> Passage provided:
-------

The Cassirer–Heidegger debate was an encounter between the philosophers Martin Heidegger and Ernst Cassirer from March 17 to April 6, 1929 during the Second Davos Hochschulkurs (Davos University Conference) which held its opening session in the Hotel Belvédère in Davos on 17 March 1929. Cassirer gave four lectures and Heidegger gave three lectures. The debate was about the significance of Kantian notions of freedom and rationality.

Cassirer argues that while Kant's Critique of Pure Reason emphasizes human temporality and finitude, he also sought to situate human cognition within a broader conception of humanity. Cassirer challenges Heidegger's relativism by invoking the universal validity of truths discovered by the exact and moral sciences. After this series of debates, Heidegger wrote Kant und das Problem der Metaphysik (1929), perhaps in response to this encounter with Cassirer.

In Continental Divide: Heidegger, Cassirer, Davos (Harvard University Press, 2010), Peter E. Gordon reconstructs the debate between Heidegger and Cassirer, demonstrating its significance as a point of rupture in Continental thought that implicated all the major philosophical movements of the day. Continental Divide was awarded the Jacques Barzun Prize from the American Philosophical Society in 2010.

Rudolf Carnap and Joseph B. Soloveitchik were also in the audience at Davos.

-------

> Recorded information:
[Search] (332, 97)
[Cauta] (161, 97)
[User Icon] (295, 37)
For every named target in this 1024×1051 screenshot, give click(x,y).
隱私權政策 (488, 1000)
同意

-------

> Exercise: In the passage on the Cassirer–Heidegger debate, how many lectures did Heidegger give at Davos?

> Worked answer: Three lectures.